The paper "Tightly Coupled 3D Lidar Inertial Odometry and Mapping" addresses a fundamental challenge in mobile robotics: ego-motion estimation. By leveraging sensor fusion techniques, the authors introduce a method that tightly integrates lidar and inertial measurement unit (IMU) data to enhance estimation accuracy and robustness, particularly under challenging conditions. This method is named lidar-IMU odometry (LIO) and is supplemented by a rotation-constrained refinement algorithm, referred to as LIO-mapping. The paper demonstrates that the proposed approach mitigates the limitations inherent to standalone sensors, offering reliable performance in environments where lidar measurements may be degraded and supports high-accuracy pose estimation even amidst rapid motion.

Methodology

The fusion method presented in this paper employs a joint optimization strategy. It minimizes the cost associated with both lidar and IMU measurements. This understanding enables the LIO system to deliver accurate state estimations with minimal drift over long-term operations, even when lidar data quality is compromised. Moreover, the authors propose a rotation-constrained refinement procedure to fine-tune lidar poses within the global map context, ensuring that pose estimates align consistently with gravity. This is particularly useful in enhancing the robustness and consistency of the generated point-cloud maps.

Contributions and Results

The paper makes several key contributions, notably:

  1. Development of a highly accurate, tightly coupled lidar-IMU odometry system capable of real-time estimation at high update rates.
  2. Introduction of a rotationally constrained refinement process that optimizes the final poses and point-cloud maps, enhancing reliability in lidar-compromised scenarios.
  3. Comprehensive validation through extensive indoor and outdoor testing, showcasing superior performance relative to existing state-of-the-art approaches, both lidar-only and loosely coupled lidar-IMU algorithms.

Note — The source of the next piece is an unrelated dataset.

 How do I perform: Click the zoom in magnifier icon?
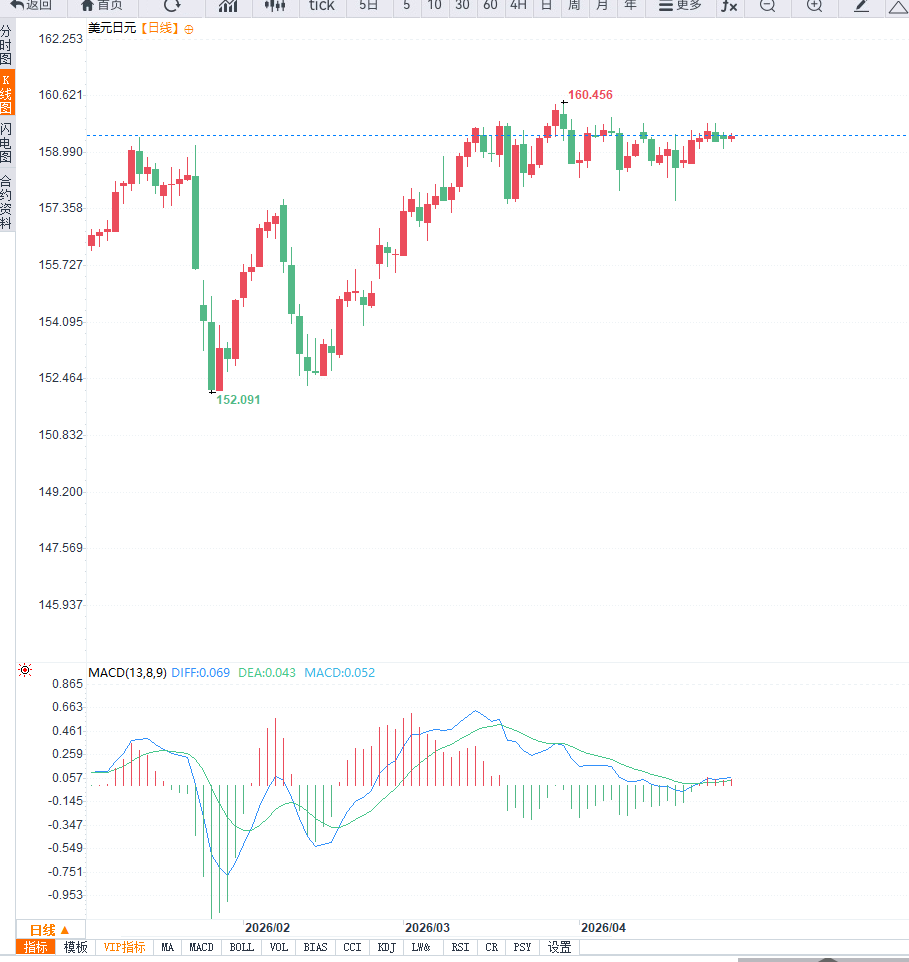point(814,6)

The authors provide source code for researchers and developers, marking the first open-source implementation of tightly coupled lidar and IMU fusion, which stands to benefit the broader research community significantly.

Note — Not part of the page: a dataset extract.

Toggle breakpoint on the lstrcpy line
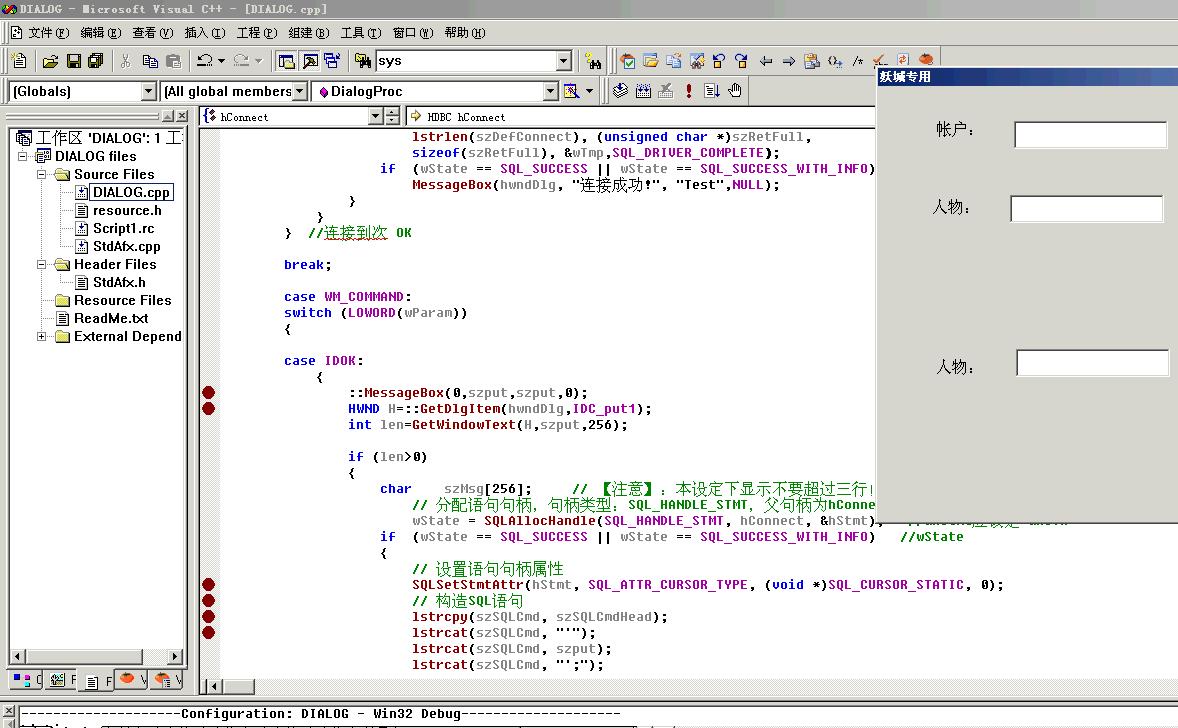This screenshot has height=728, width=1178. tap(209, 617)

Implications and Future Directions

The implications of this research are substantial both in practical and theoretical realms. Practically, the capability to accurately estimate poses with reduced drift and without heavy reliance on environment-specific features positions this work to advance the efficacy of autonomous navigation systems. Theoretically, the integration framework may inspire further research into tighter coupling of various sensor modalities for diverse robotic applications. Future developments could explore enhancing computational efficiency, expanding the range of applicable environments, and training systems for specific industry applications such as autonomous vehicles or drones.

In conclusion, "Tightly Coupled 3D Lidar Inertial Odometry and Mapping" provides significant insights into lidar-IMU fusion methodologies for robotics. By addressing the inconsistencies of standalone sensors and offering a robust framework for pose estimation, this work opens up new avenues for further exploration in sensor fusion and integrative mapping techniques.